Variable type: character

skim_variable	complete_rate	min	max	n_unique
city	1	5	12	20
country	1	2	7	10
data_quality	1	4	8	3
measurement_method	1	24	27	2
data_source	1	7	12	2

Variable type: numeric

skim_variable	complete_rate	mean	sd	p0	p25	p50	p75	p100	hist
latitude	1	31.54	16.60	-23.55	29.24	33.75	40.14	52.52	▁▁▂▇▇
longitude	1	-35.88	81.51	-121.89	-98.65	-74.59	5.89	139.65	▇▁▃▂▂
year	1	2012.00	7.79	1999.00	2005.00	2012.00	2019.00	2025.00	▇▇▇▇▇
month	1	6.50	3.45	1.00	3.75	6.50	9.25	12.00	▇▅▅▅▇
pm25_ugm3	1	40.97	36.30	5.10	19.34	29.23	46.08	274.18	▇▁▁▁▁
no2_ugm3	1	39.62	16.71	10.25	27.08	36.84	48.92	110.27	▆▇▃▁▁

Interpretation
The dataset contains 6,480 observations and multiple numeric and categorical variables. Preliminary inspection confirms that key pollution and location variables are present and appropriately formatted, providing a suitable basis for subsequent cleaning, exploratory analysis, and modelling.

6 6.0 Data Cleaning and Feature Engineering

clean_df <- df %>%
  mutate(
    date = lubridate::make_date(year, month, 1),
    city = factor(city),
    country = factor(country),
    measurement_method = factor(measurement_method),
    data_source = factor(data_source),
    season = case_when(
      month %in% c(12,1,2) ~ "Winter",
      month %in% c(3,4,5) ~ "Spring",
      month %in% c(6,7,8) ~ "Summer",
      TRUE ~ "Autumn"
    ) %>% factor(levels = c("Winter","Spring","Summer","Autumn")),
    data_quality = factor(data_quality, levels = c("Good","Moderate","Poor"), ordered = TRUE)
  ) %>%
  group_by(city, month) %>%
  mutate(
    pm25_ugm3 = ifelse(is.na(pm25_ugm3), mean(pm25_ugm3, na.rm = TRUE), pm25_ugm3),
    no2_ugm3  = ifelse(is.na(no2_ugm3),  mean(no2_ugm3,  na.rm = TRUE), no2_ugm3)
  ) %>%
  ungroup()

# Quick checks
cat("Remaining NA in PM2.5:", sum(is.na(clean_df$pm25_ugm3)), "\n")

## Remaining NA in PM2.5: 0

cat("Remaining NA in NO2:", sum(is.na(clean_df$no2_ugm3)), "\n")

## Remaining NA in NO2: 0

table(clean_df$data_quality, useNA = "ifany")

## 
##     Good Moderate     Poor 
##     4917     1169      394

Main Cleaning Procedures
- Constructed a date variable from year and month for time-series analysis.

=====

## Directions for this task
Answer these questions from the air pollution data summary:
1. How many observations does the dataset contain?
2. Which month numbers are assigned to the "Summer" season?
3. How many observations have a data quality of "Poor"?
The rows after the text aren't needed here.

=====

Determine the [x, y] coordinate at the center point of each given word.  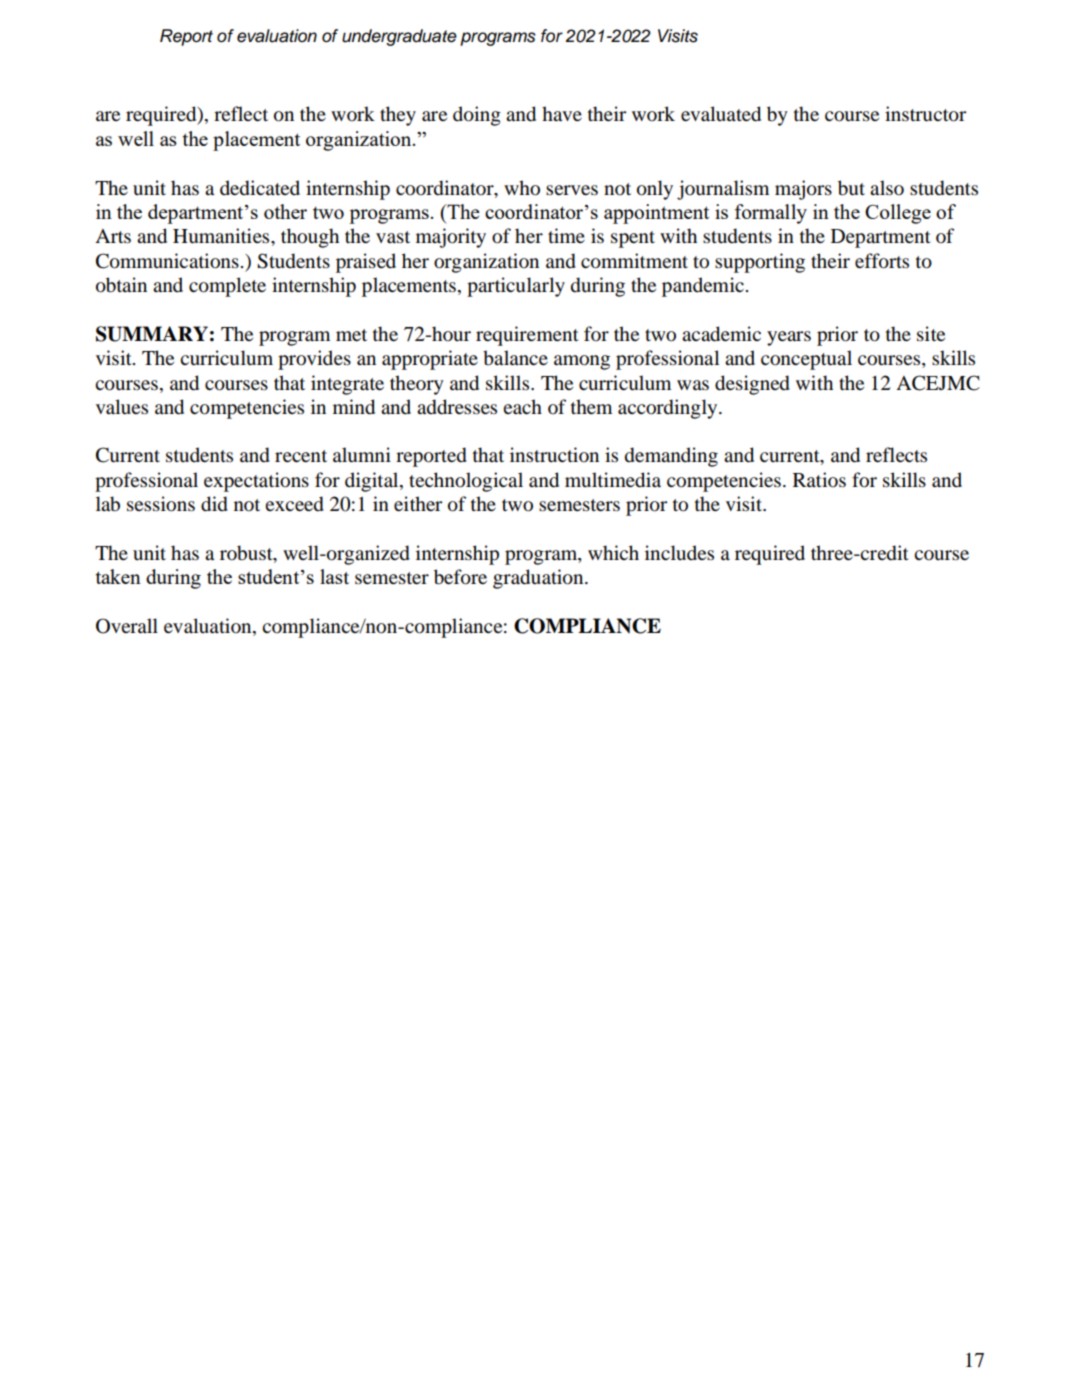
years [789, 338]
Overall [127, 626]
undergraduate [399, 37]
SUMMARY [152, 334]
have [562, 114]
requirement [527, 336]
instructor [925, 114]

=====

## Solution to this exercise
1. 6,480
2. 6, 7 and 8
3. 394